EXCERPTED PASSAGE ▸
--------------------------------------------------

Check a plugin for potential issues.

This can also be used for debugging why a plugin generated unexpected or no metadata for a given file.

For an example of ‘check-driven’ plugin development, see Plugin Development Walk-through

Check a plugin for potential issues

$ searchctl plugins check image::ImagePlugin /mmfs1/data/sample_data/cats/cats-01.jpg
ImagePlugin :: /mmfs1/data/sample_data/cats/cats-01.jpg :: metadata :: image :: color_space
 ❗ no metadata extracted
ImagePlugin :: /mmfs1/data/sample_data/cats/cats-01.jpg :: metadata :: image :: creationtime
 ❗ no metadata extracted
ImagePlugin :: /mmfs1/data/sample_data/cats/cats-01.jpg :: metadata :: image :: icc_profile
 ❗ no metadata extracted
ImagePlugin :: /mmfs1/data/sample_data/cats/cats-01.jpg :: metadata :: image :: rendering_intent
 ❗ no metadata extracted

The above indicates that some of the metadata fields defined in the ImagePlugin schema could not be extracted for the given test file. Messages like this might be because the test file doesn’t provide that metadata, or because the plugin has some bug which means those fields aren’t being properly extracted.

--------------------------------------------------

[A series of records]
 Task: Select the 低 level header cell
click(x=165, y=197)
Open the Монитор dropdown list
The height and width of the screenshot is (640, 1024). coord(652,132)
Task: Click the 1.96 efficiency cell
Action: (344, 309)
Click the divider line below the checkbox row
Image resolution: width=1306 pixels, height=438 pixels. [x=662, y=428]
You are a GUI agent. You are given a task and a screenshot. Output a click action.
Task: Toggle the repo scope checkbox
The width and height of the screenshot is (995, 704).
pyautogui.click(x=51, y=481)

--------------------------------------------------

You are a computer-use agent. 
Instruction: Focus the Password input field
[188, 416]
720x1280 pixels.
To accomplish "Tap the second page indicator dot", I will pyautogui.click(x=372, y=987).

--------------------------------------------------

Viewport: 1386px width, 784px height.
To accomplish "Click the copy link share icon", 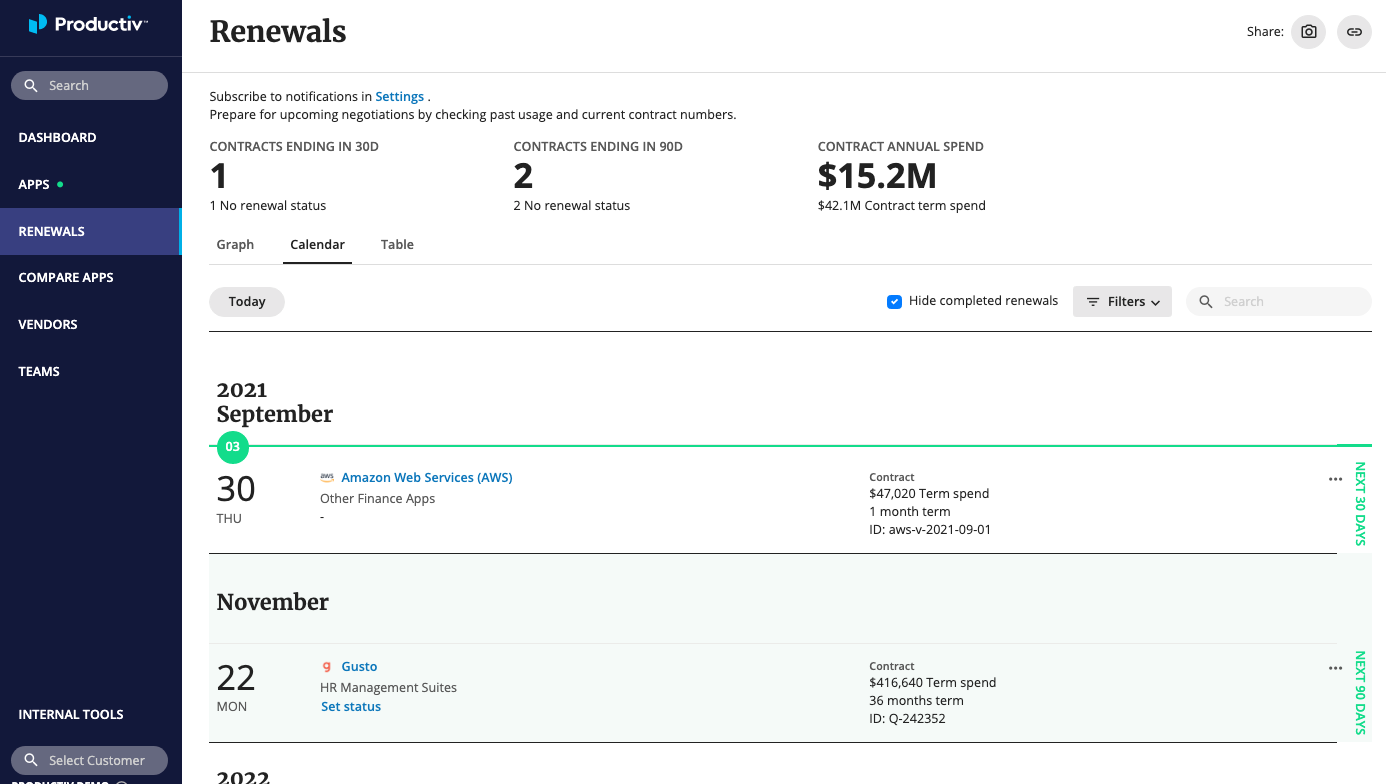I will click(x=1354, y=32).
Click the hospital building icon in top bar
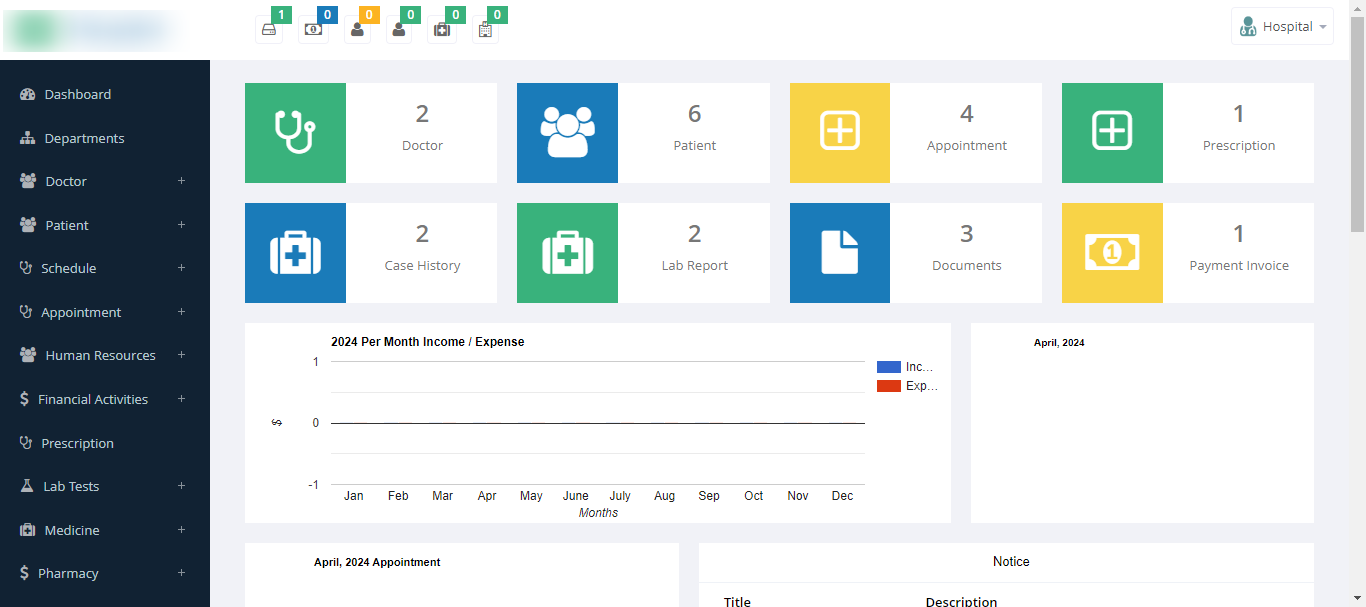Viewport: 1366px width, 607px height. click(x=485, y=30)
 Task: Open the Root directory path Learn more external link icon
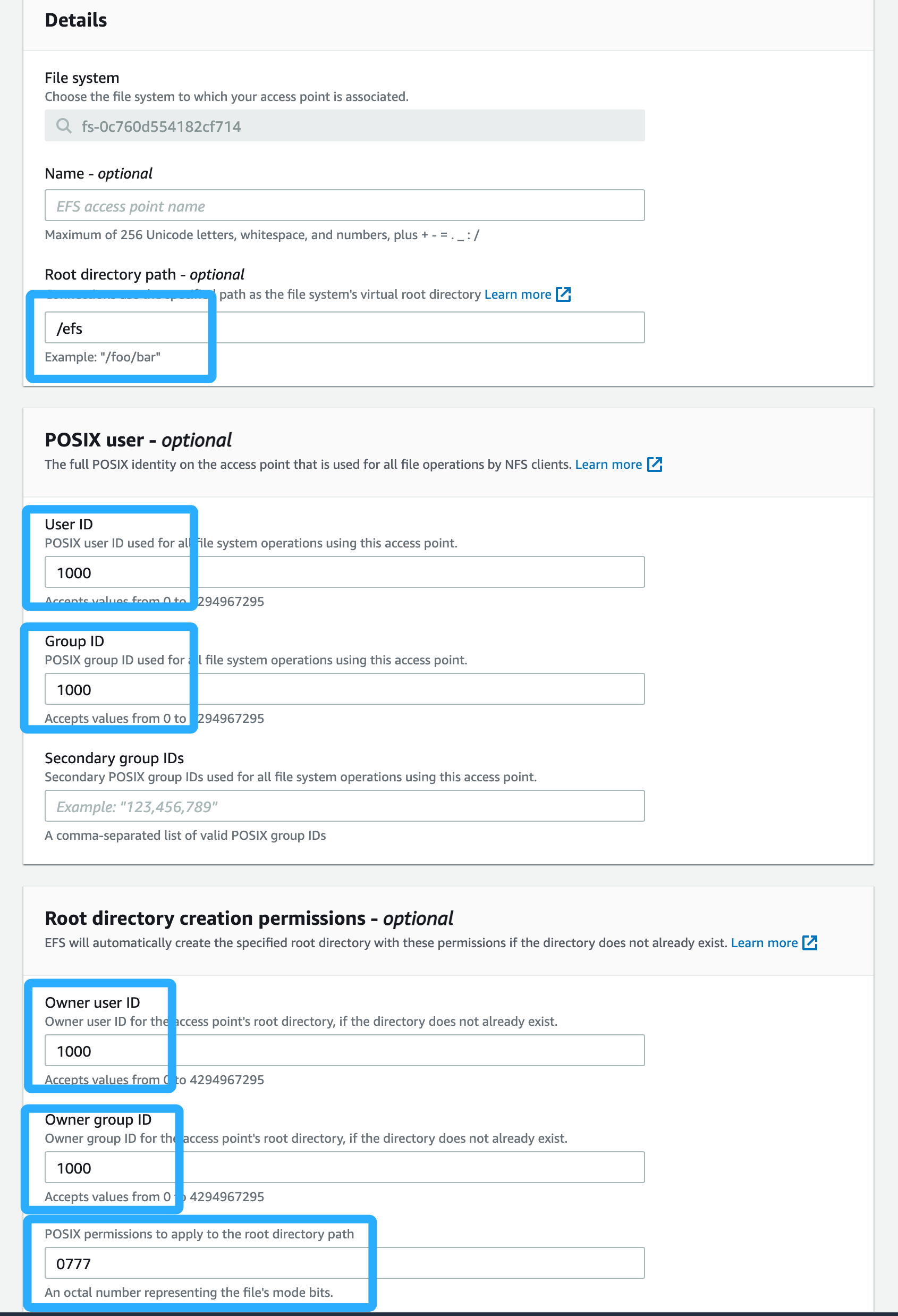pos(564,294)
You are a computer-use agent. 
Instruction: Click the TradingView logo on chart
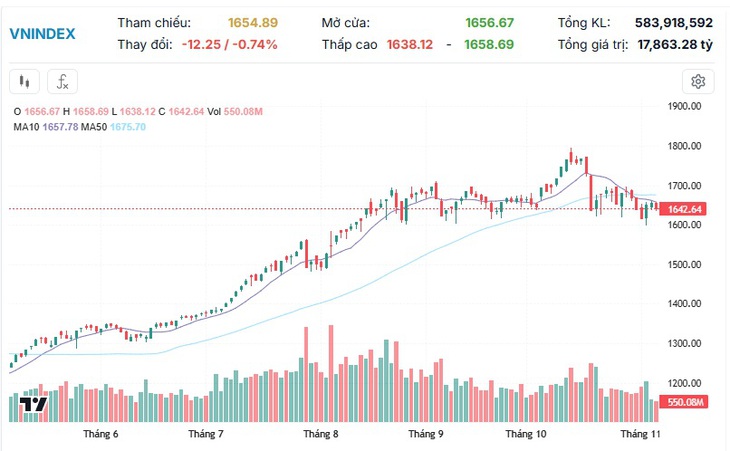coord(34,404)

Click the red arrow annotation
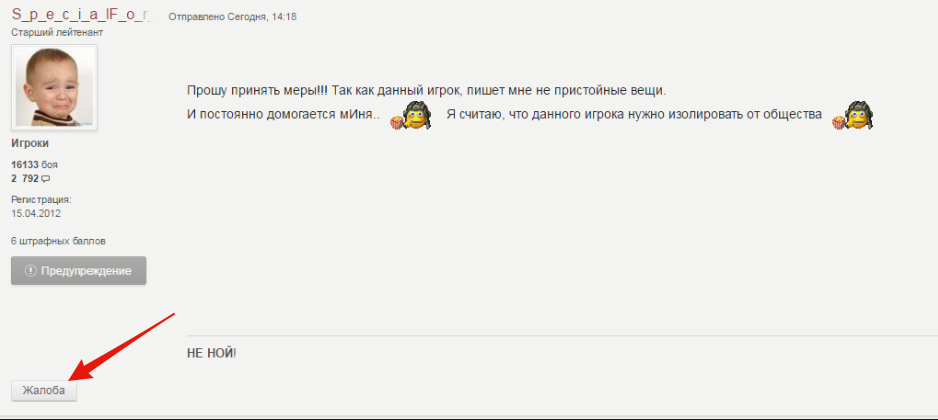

--------------------------------------------------

SET TASKS ▸
- 1) In the rows, rewrite the lines from the line with "Task: Select the 低 level header cell" to the line with "pyautogui.click(x=51, y=481)" as a numbered list, both ends included and blank lines left out.
- 2) Extend the passage on checking a plugin for potential issues, picking up after its final sentence.

ANSWERS IN ORDER ▸
- 1)
1.  Task: Select the 低 level header cell
2. click(x=165, y=197)
3. Open the Монитор dropdown list
4. The height and width of the screenshot is (640, 1024). coord(652,132)
5. Task: Click the 1.96 efficiency cell
6. Action: (344, 309)
7. Click the divider line below the checkbox row
8. Image resolution: width=1306 pixels, height=438 pixels. [x=662, y=428]
9. You are a GUI agent. You are given a task and a screenshot. Output a click action.
10. Task: Toggle the repo scope checkbox
11. The width and height of the screenshot is (995, 704).
12. pyautogui.click(x=51, y=481)

- 2)
To confirm, we can check the plugin against a wider variety of test files.

$ searchctl plugins check image::ImagePlugin /mmfs1/data/sample_data/*.jpg

See what metadata the plugin extracts from a file

To view the actual extracted metadata, set the logging level to notify (or more verbose)

$ APLOGLEVEL=notify searchctl plugins check image::ImagePlugin /mmfs1/data/sample_data/cats/cats-01.jpg
...
NOTIFY:arcapix.search.metadata.plugins.validation:Extracted metadata:
{
    "bitdepth": 8,
    "orientation": "Horizontal (normal)",
    "megapixels": 0.563,
    "height": 563,
    "width": 1000,
    "aspect_ratio": 1.7761989342806395,
    "resolution": 72.0
}
...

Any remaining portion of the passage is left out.